»»

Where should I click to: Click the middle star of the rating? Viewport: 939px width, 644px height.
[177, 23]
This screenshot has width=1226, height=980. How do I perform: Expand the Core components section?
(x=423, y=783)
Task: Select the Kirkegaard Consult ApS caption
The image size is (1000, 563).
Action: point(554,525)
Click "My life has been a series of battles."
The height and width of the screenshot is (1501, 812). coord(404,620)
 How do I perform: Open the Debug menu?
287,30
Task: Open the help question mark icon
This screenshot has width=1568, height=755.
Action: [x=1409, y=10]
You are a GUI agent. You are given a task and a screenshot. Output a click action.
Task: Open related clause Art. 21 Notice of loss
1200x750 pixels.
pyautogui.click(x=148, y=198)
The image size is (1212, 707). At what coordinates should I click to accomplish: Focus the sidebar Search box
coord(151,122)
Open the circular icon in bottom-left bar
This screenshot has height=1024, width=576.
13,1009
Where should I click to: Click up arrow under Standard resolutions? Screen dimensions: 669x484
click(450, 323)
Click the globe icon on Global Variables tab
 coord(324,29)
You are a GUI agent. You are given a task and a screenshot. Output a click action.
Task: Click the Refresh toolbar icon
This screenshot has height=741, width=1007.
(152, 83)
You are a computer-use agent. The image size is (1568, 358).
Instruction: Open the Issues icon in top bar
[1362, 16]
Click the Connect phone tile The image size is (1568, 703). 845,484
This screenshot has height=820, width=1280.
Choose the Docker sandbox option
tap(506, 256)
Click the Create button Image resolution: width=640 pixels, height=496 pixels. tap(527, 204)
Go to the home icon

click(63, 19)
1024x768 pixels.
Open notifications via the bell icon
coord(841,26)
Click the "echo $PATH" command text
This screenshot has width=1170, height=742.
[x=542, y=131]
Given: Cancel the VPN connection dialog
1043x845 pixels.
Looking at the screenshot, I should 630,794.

««

Type out every record above once more, exactly.

● ANSWER SPACE
Where should I click to: Click the middle star of the rating? Viewport: 939px width, 644px height.
[177, 23]
This screenshot has width=1226, height=980. How do I perform: Expand the Core components section?
(x=423, y=783)
Task: Select the Kirkegaard Consult ApS caption
The image size is (1000, 563).
Action: point(554,525)
Click "My life has been a series of battles."
The height and width of the screenshot is (1501, 812). coord(404,620)
 How do I perform: Open the Debug menu?
287,30
Task: Open the help question mark icon
This screenshot has width=1568, height=755.
Action: [x=1409, y=10]
You are a GUI agent. You are given a task and a screenshot. Output a click action.
Task: Open related clause Art. 21 Notice of loss
1200x750 pixels.
pyautogui.click(x=148, y=198)
The image size is (1212, 707). At what coordinates should I click to accomplish: Focus the sidebar Search box
coord(151,122)
Open the circular icon in bottom-left bar
This screenshot has height=1024, width=576.
13,1009
Where should I click to: Click up arrow under Standard resolutions? Screen dimensions: 669x484
click(450, 323)
Click the globe icon on Global Variables tab
 coord(324,29)
You are a GUI agent. You are given a task and a screenshot. Output a click action.
Task: Click the Refresh toolbar icon
This screenshot has height=741, width=1007.
(152, 83)
You are a computer-use agent. The image size is (1568, 358).
Instruction: Open the Issues icon in top bar
[1362, 16]
Click the Connect phone tile The image size is (1568, 703). 845,484
This screenshot has height=820, width=1280.
Choose the Docker sandbox option
tap(506, 256)
Click the Create button Image resolution: width=640 pixels, height=496 pixels. tap(527, 204)
Go to the home icon

click(63, 19)
1024x768 pixels.
Open notifications via the bell icon
coord(841,26)
Click the "echo $PATH" command text
This screenshot has width=1170, height=742.
[x=542, y=131]
Given: Cancel the VPN connection dialog
1043x845 pixels.
Looking at the screenshot, I should 630,794.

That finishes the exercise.